İtaatkârlık uzun yıllar once toplumda hayatı sürdürmek için önemli ve gerekli bir nitelik olmuş olabilir. Başarılı, mutlu günümüz toplumuna yararlı olmak için bireylerin içsel kontrole ve pozitif disiplin yöntemleri yoluyla edindirilmiş yaşam becerilerine gereksinimleri vardır.
Ebeveynlerin, çocuklarına itaatkâr olmayı öğretme niyetiyle, ceza ve ödül kullandıkları zaman, asıl öğrettikleri şey çocuklarının ancak ebeveynleri oradayken itaatkar olmaları gerektiğidir. Çocukları iyi davrandıklarında yakalayıp ödüllendirmek, kötü davrandıklarında yakalayıp onları cezalandırmak ebeveynlerin sorumluluğu olur. Peki ebeveynler ortalıkta olmadığında ne olur?

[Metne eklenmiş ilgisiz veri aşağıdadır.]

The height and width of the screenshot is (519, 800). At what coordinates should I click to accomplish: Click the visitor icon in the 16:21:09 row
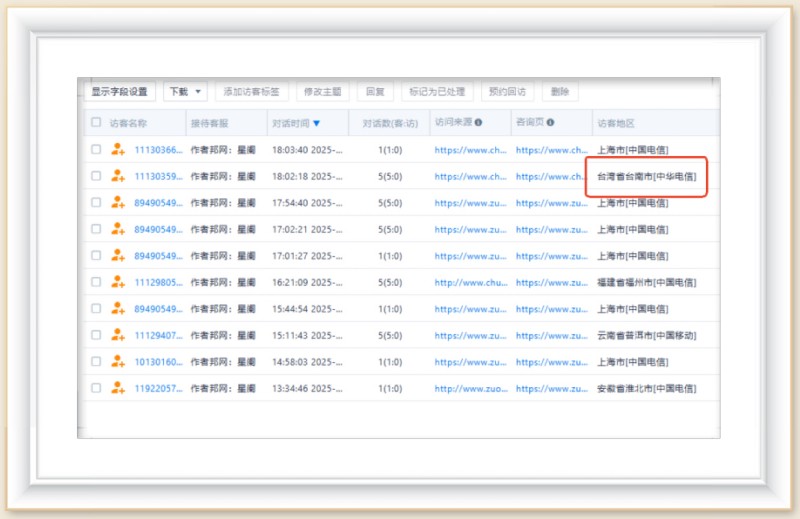118,282
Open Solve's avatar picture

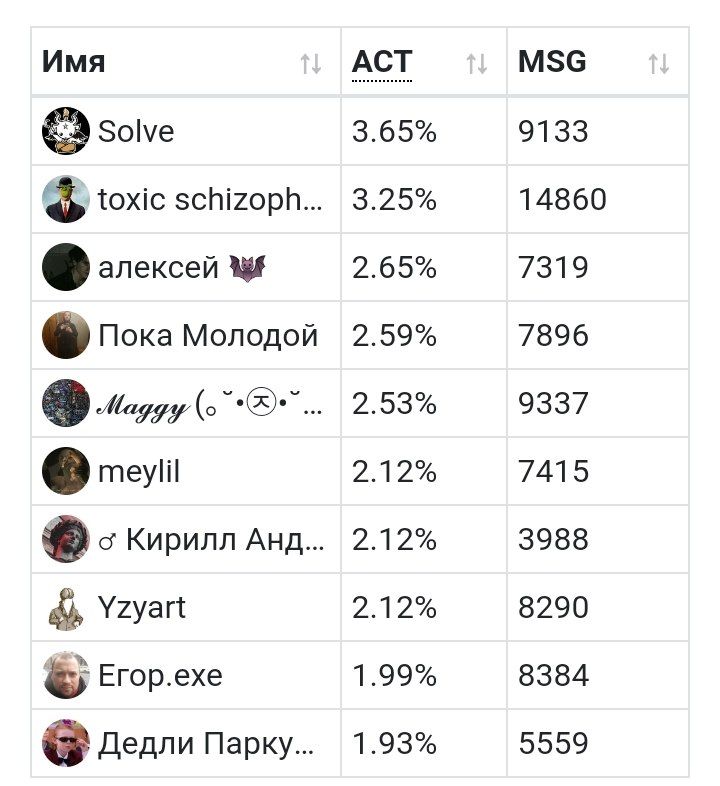tap(66, 131)
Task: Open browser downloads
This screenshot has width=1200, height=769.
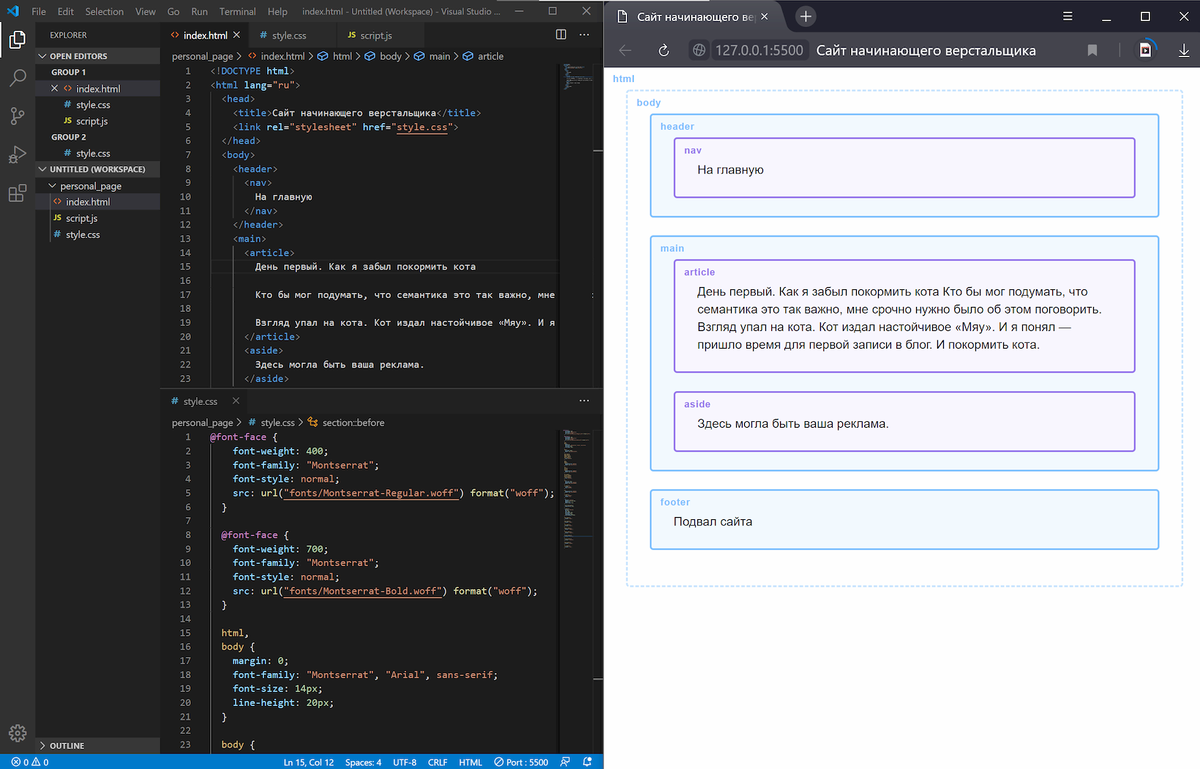Action: [1184, 50]
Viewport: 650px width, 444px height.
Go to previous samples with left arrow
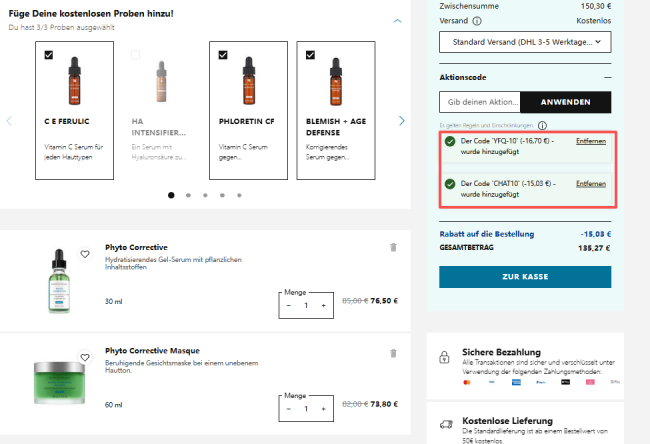coord(10,121)
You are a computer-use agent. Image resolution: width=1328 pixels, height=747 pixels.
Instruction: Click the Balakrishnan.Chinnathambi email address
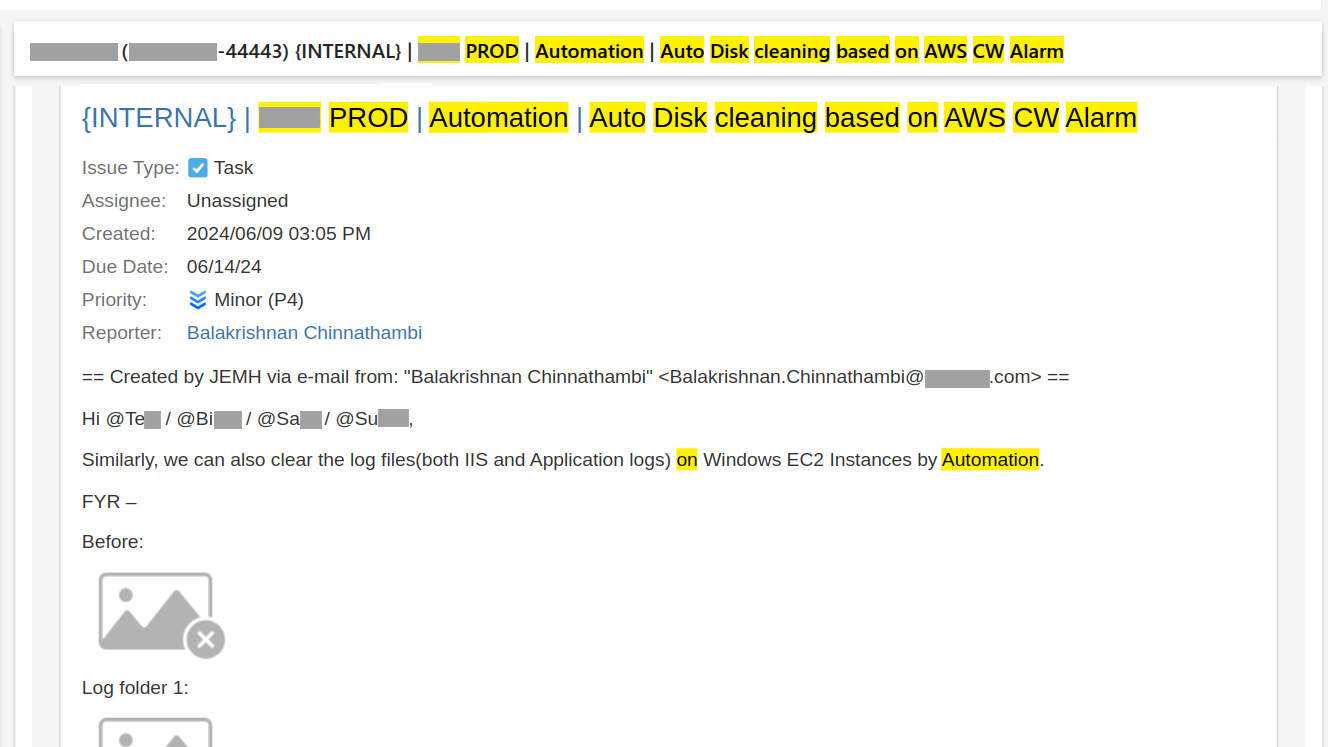[x=855, y=377]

Ebeveynler cezaya başvurduklarında genellikle aldonırlar çünkü davranış o an için durur ve itaatkarlık kazandıklarına zannederler. Çocuğun gerçekte ne öğrenmekte olduğunu kontrol ettiklerinde şaşırabilirler. Çocuklar genellikle cezalandırıldıklarında şu beş karardan birini alırlar:
• Öfke: "Bu haksızlık. Yetişkinlere güvenemem."
•Öç alma: "Şimdilik kazanıyorlar ama onlara gostereceğim."

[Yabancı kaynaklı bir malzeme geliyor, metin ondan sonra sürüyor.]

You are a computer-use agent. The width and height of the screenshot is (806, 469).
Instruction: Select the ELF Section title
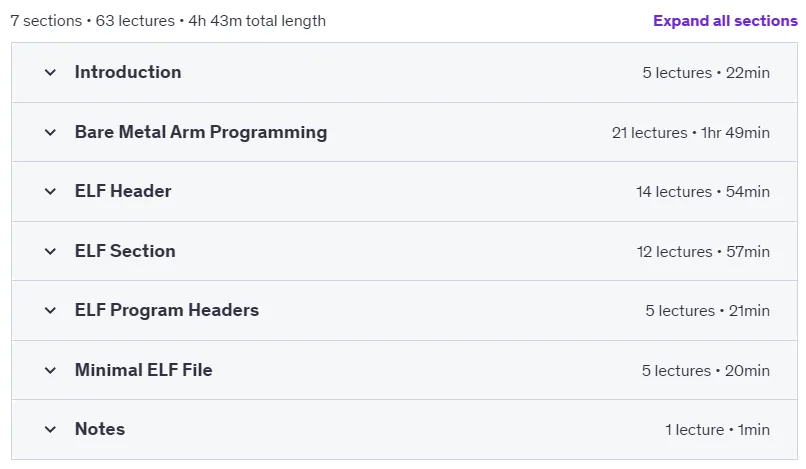click(x=125, y=251)
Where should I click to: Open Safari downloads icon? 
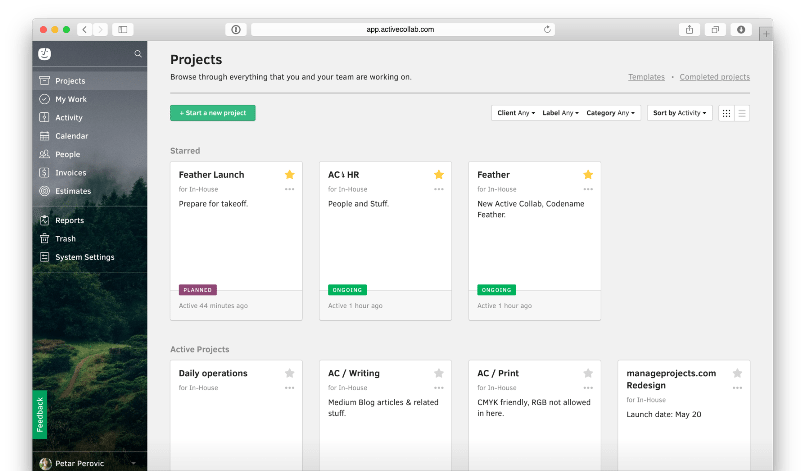(741, 29)
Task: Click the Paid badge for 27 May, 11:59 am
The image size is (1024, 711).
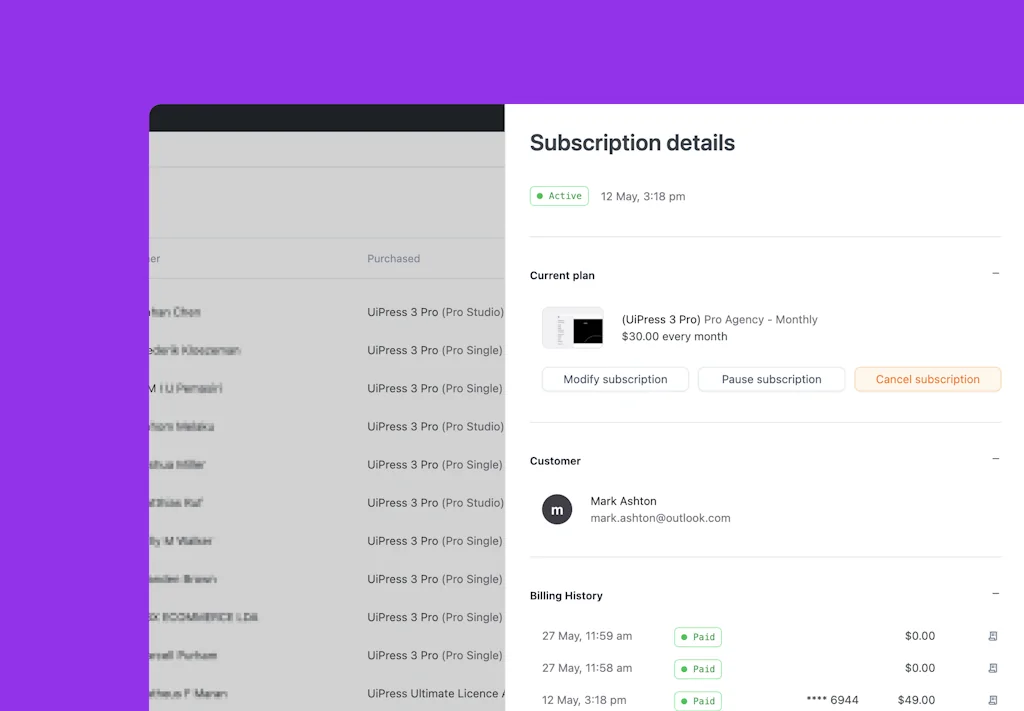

•İsyan: "Onların yoluna girmek zorunda olmadığımı kanıtlamak için sırf tersini yapacağım."
•Sinsilik:"Bir dahaki sefere yakalanmayacağım."
•Azalan Öz değer: "Ben kotü biriyim ve tek başıma düşünemiyorum. Söylenildiginde yapmadıkça, sevilmeyeceğim ve değer görmeyeceğim."
Şu soruları sorarak çocukların düşünme ve muhakeme becerilerini geliştirmelerine yardımcı olabilirsiniz: "Neler oldu? Sence bunun gerçekleşmesindeki sebep ne olabilir? Olay hakkında ne hissediyorsun? Bu tecrübeyi ilerde nasıl kullanabilirsin? Şu anda sorunumuzu çözmek için ne gibi fikirlerin var?"
“Yalanlar uydurma, insanların, gerçekle alay edileceğinden veya gerçeğin hafife alınacağından ya da onlara kötü yansıyacağından korktuklarında kullandıkları bir savunma mekanizmasıdır.”